Learning stabilising policies for constrained nonlinear systems
Daniele Ravasio, Danilo Saccani, Marcello Farina, Giancarlo Ferrari-Trecate
TL;DR
The paper tackles constrained nonlinear control for systems modeled by recurrent neural networks under additive disturbances, where both input and output constraints must be satisfied. It introduces a two-layer architecture: a stabilising base controller guarantees $\delta$ISS and constraint satisfaction within a robustly positive invariant set, and a performance-boosting internal-model-control layer, implemented as a stable neural operator, optimises closed-loop performance via unconstrained learning while preserving stability and safety. The stabilization is achieved through an LMI-based synthesis that yields a gain $K$ and an RPI set, ensuring safety bounds; the boosting layer uses a projected IMC with a learnable operator $\mathbfcal M(\theta)$ parameterised by a Recurrent Equilibrium Network, trained over disturbance samples and projected onto a safe boosting set. A key theoretical result shows that all feasible, $\mathcal{L}_p$-stable closed-loop maps can be realized within the proposed framework, and stability is preserved even when the boosting optimization is stopped early. The approach is validated on a pH-neutralisation benchmark, demonstrating effective tracking, constraint adherence, and notable improvements in performance metrics, illustrating practical applicability to safety-critical constrained nonlinear control tasks.
Abstract
This work proposes a two-layered control scheme for constrained nonlinear systems represented by a class of recurrent neural networks and affected by additive disturbances.
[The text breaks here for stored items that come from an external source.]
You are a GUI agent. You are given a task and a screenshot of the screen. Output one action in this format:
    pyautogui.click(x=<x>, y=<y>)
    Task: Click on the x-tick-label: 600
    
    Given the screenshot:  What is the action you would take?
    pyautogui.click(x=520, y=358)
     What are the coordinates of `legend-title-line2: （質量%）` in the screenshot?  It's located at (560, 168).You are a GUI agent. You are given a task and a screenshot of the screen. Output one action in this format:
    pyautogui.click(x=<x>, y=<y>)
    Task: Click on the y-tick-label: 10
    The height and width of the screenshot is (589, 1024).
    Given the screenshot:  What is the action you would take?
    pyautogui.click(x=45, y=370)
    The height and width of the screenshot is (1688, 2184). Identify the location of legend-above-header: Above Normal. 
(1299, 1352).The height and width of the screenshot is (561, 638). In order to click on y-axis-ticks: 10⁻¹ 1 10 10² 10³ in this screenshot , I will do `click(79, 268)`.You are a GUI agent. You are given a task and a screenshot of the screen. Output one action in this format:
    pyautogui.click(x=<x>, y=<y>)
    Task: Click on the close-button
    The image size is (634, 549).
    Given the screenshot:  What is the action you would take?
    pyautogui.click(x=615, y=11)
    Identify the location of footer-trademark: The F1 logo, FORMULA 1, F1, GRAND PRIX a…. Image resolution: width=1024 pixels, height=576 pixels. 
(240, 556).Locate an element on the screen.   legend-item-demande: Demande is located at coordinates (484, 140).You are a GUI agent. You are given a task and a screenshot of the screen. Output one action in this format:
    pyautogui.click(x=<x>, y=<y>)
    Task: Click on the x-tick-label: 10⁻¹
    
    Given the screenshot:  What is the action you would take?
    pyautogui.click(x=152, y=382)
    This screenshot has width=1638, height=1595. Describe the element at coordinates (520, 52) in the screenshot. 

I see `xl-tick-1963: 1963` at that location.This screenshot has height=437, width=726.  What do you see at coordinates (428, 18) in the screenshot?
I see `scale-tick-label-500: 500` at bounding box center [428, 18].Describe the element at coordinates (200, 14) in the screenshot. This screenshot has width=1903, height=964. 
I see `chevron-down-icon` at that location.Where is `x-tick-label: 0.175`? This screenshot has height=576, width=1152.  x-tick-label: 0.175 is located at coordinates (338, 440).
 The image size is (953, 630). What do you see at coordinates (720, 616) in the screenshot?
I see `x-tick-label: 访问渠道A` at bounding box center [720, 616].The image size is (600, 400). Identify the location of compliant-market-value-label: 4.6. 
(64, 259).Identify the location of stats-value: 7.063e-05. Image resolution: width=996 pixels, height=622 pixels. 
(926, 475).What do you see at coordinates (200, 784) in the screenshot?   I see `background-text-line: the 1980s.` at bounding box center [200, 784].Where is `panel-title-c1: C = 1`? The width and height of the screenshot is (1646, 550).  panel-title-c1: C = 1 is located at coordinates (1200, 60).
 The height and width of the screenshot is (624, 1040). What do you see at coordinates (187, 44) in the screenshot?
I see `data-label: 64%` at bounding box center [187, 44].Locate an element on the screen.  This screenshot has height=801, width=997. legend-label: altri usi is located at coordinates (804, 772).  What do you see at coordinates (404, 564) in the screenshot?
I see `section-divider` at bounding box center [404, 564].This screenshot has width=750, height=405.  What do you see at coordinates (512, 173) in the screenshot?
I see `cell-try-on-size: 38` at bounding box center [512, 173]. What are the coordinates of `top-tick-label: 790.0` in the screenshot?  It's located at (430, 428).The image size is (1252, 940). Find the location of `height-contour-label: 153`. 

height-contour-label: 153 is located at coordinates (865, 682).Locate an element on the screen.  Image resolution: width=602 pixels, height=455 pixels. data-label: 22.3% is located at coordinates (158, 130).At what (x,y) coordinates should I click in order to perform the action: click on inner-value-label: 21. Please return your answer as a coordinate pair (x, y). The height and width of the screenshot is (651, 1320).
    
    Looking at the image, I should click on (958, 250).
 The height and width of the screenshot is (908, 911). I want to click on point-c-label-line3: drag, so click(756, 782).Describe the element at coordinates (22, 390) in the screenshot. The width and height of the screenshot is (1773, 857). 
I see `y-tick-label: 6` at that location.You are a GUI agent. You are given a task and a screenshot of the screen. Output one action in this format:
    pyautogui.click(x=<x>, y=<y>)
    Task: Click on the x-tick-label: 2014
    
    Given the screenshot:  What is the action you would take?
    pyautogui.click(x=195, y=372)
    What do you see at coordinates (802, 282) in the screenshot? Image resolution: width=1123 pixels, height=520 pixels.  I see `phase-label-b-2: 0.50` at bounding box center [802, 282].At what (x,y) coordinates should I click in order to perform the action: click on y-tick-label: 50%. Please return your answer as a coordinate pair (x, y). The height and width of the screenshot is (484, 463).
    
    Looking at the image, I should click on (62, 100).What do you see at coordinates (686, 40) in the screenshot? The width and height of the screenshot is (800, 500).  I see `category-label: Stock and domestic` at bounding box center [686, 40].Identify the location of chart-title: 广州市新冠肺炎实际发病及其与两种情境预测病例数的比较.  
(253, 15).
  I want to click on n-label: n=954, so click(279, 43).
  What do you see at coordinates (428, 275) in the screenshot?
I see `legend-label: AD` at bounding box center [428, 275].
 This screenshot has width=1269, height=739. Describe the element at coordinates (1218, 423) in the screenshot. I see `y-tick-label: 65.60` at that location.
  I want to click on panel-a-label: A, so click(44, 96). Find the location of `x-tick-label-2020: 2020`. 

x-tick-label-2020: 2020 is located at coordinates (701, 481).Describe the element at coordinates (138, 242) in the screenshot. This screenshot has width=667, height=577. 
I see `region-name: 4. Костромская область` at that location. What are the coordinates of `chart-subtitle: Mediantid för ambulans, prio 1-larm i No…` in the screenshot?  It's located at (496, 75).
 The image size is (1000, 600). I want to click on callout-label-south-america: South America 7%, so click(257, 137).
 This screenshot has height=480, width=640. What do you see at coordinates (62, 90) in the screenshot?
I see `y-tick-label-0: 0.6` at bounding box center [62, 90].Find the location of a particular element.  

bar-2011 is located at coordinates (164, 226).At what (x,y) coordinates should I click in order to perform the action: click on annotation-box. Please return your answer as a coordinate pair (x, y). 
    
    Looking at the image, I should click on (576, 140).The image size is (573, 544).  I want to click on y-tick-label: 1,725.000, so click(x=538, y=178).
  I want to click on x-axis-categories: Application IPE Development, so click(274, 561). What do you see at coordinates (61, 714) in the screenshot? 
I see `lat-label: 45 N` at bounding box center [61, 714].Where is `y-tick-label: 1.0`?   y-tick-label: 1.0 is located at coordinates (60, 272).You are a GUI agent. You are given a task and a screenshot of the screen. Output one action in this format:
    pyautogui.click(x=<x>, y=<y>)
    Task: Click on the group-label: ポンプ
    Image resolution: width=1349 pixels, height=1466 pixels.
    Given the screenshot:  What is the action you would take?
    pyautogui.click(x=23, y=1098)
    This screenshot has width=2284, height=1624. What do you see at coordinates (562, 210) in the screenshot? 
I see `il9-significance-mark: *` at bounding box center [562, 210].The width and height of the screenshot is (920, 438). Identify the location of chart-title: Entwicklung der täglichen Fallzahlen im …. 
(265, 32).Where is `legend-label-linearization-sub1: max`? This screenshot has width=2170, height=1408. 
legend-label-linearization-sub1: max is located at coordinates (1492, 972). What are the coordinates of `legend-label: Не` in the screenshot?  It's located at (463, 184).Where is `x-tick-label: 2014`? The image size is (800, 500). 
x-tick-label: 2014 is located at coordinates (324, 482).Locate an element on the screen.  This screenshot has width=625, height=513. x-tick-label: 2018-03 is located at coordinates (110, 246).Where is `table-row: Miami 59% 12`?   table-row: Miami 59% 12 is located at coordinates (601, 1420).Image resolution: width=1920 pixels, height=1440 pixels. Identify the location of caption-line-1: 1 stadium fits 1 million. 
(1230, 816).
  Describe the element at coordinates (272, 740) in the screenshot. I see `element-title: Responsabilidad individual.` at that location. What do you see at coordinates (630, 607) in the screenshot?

In particular, a base controller ensures global or regional closed-loop l_p-stability of the error in tracking a desired equilibrium and the satisfaction of input and output constraints within a robustly positive invariant set. An additional control contribution, derived by combining the internal model control principle with a stable operator, is introduced to improve system performance. This operator, implemented as a stable neural network, can be trained via unconstrained optimisation on a chosen performance metric, without compromising closed-loop equilibrium tracking or constraint satisfaction, even if the optimisation is stopped prematurely. In addition, we characterise the class of closed-loop stable behaviours that can be achieved with the proposed architecture. Simulation results on a pH-neutralisation benchmark demonstrate the effectiveness of the proposed approach.